# UTV



## Graybeard (Aug 12, 2017)

We got a new UTV and want to put a windshield on. There seems to be a big variety and price range. Since we use it in the wood I'm afraid cheap plastic will scratch but glass is out of sight price wise. Anyone have one your happy with and would recommend? The UTV is a Polaris mid sized Ranger.


----------



## Brink (Aug 12, 2017)

Get something made of Lexan


----------



## TimR (Aug 12, 2017)

I got one from SuperATV, and it seems solid enough. This looks like one for yours. Mine is for a Defender and also has adj vents but was about $100 more.


----------



## Graybeard (Aug 12, 2017)

Thanks, ordered one just now.

Reactions: Like 1


----------



## ripjack13 (Aug 12, 2017)

You can sand out scratches on lexan like pen makers do on pens with resin blanks....

Reactions: Agree 1


----------



## Graybeard (Aug 18, 2017)

Crazy SuperATV is located about an hour and half from me. No wonder it came so fast. Everything went on easy except the foam around the windshield. Still working on that. Might stop in when I'm up there and see what they advise.


----------



## TimR (Aug 18, 2017)

Graybeard said:


> Crazy SuperATV is located about an hour and half from me. No wonder it came so fast. Everything went on easy except the foam around the windshield. Still working on that. Might stop in when I'm up there and see what they advise.
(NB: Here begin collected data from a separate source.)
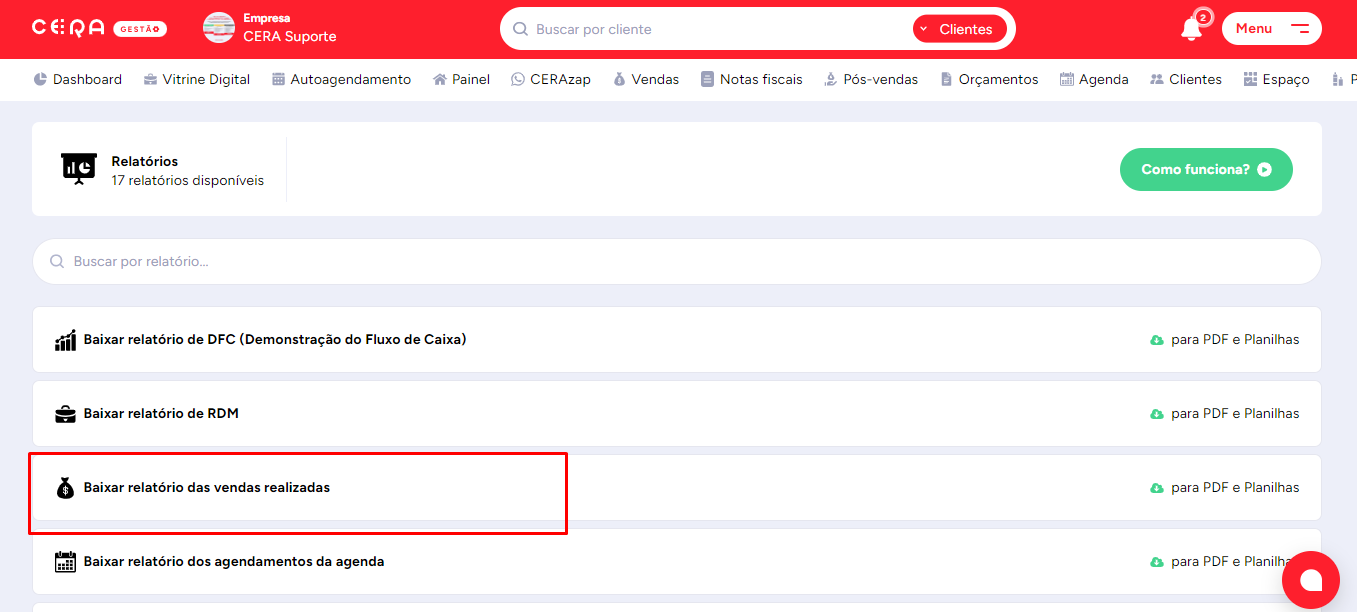Open the Clientes search filter dropdown

959,29
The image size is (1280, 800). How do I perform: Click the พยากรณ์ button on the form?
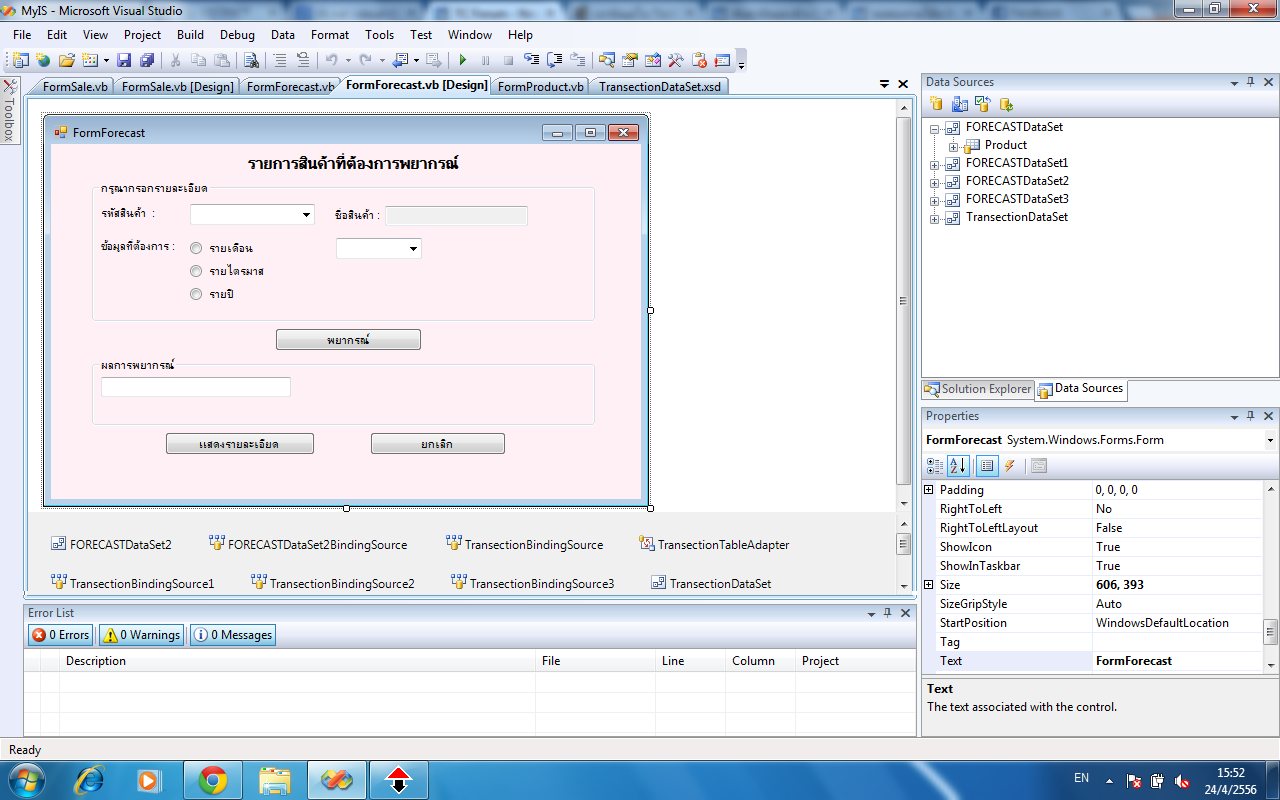click(348, 340)
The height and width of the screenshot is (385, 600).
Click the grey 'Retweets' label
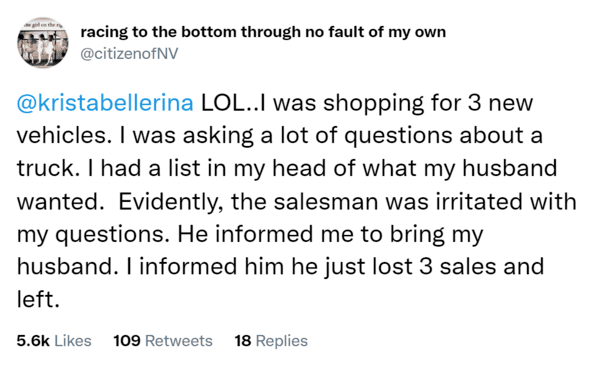[x=179, y=341]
Interesting that was difficult. I soaked mine in hot water and it went right on. Maybe different than mine?? Pics of it? Mine was like a rubber bulb seal.


----------



## Graybeard (Aug 18, 2017)

Did you put it on before you mounted the window? We had a hard time too pulling the Velcro strip through the clamp, can't imagine doing it with the rubber seal attached. Here are the instructions that show it pretty well. https://www.superatv.com/amfile/file/download/file_id/1557/product_id/922/

Just checked it's Madison, Indiana, not the one I was thinking of. Still came fast.


----------



## TimR (Aug 18, 2017)

I did put it on before installing windshield...and yes, it was a booger to get the strap worked thru the clamp...I struggled on first one and other 3 went pretty quick. Really have to push a bit on the seal and windshield (carefully...don't want to overstress the strap holes). I think in hindsight...an extra piece of loose velco attached to main velcro loop would make it easier to fish thru.


----------



## TimR (Aug 18, 2017)

Here's some pics of mine installed.

Reactions: Like 1


----------



## Graybeard (Aug 19, 2017)

Thanks so much, that's a great job! I notice you have some vent holes in the windshield, at least that's what I think they are. Did you add them yourself?
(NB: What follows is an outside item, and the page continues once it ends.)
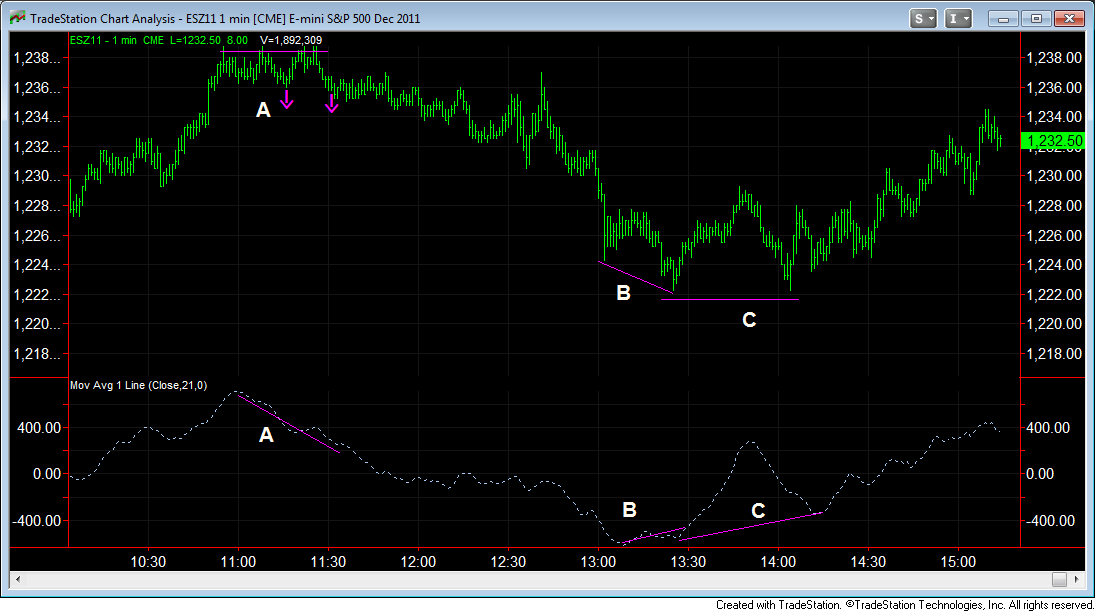Open the I interval-link dropdown button
This screenshot has width=1095, height=611.
click(957, 19)
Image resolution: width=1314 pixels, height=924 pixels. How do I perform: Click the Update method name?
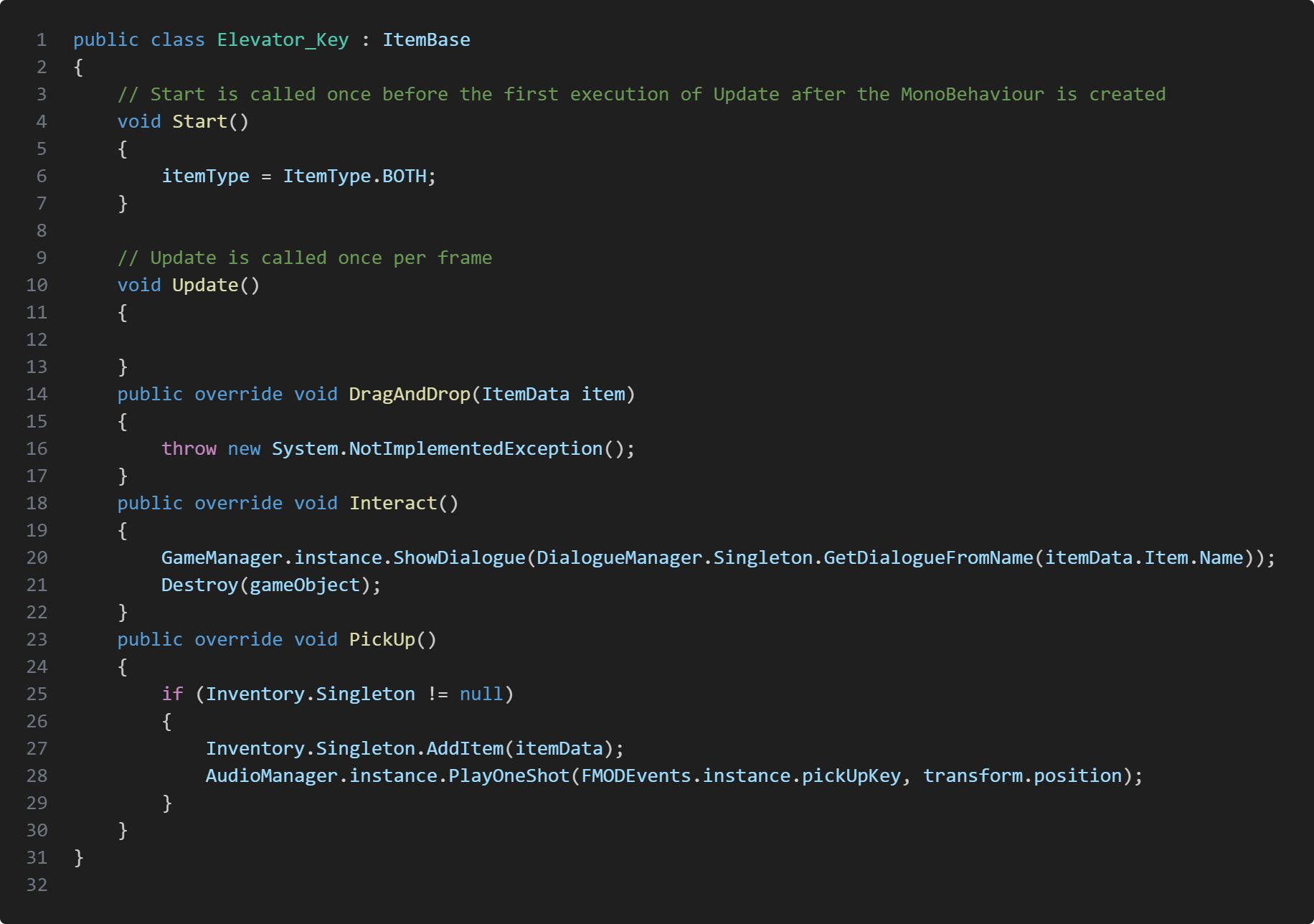click(205, 286)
We'll take the windshield off and have another go at it. Nice machine BTW.

Reactions: Thank You! 1


----------



## TimR (Aug 19, 2017)

Graybeard said:


> Thanks so much, that's a great job! I notice you have some vent holes in the windshield, at least that's what I think they are. Did you add them yourself?
> 
> We'll take the windshield off and have another go at it. Nice machine BTW.


The vents came with it. I didn't see them in versions for yours but may not have looked hard enough. Try my comment about temporary extension for the Velcro, should help.


----------



## Graybeard (Aug 19, 2017)

We got it finally but still need to some adjusting. My wife used packing tape to make a little tab to pull through first. I didn't think it would hold but it did just fine.
Thanks for all your help Tim. We took it for a ride this afternoon and it sure was nice not having to pick bugs out of our teeth.

Reactions: Like 1 | Agree 1


----------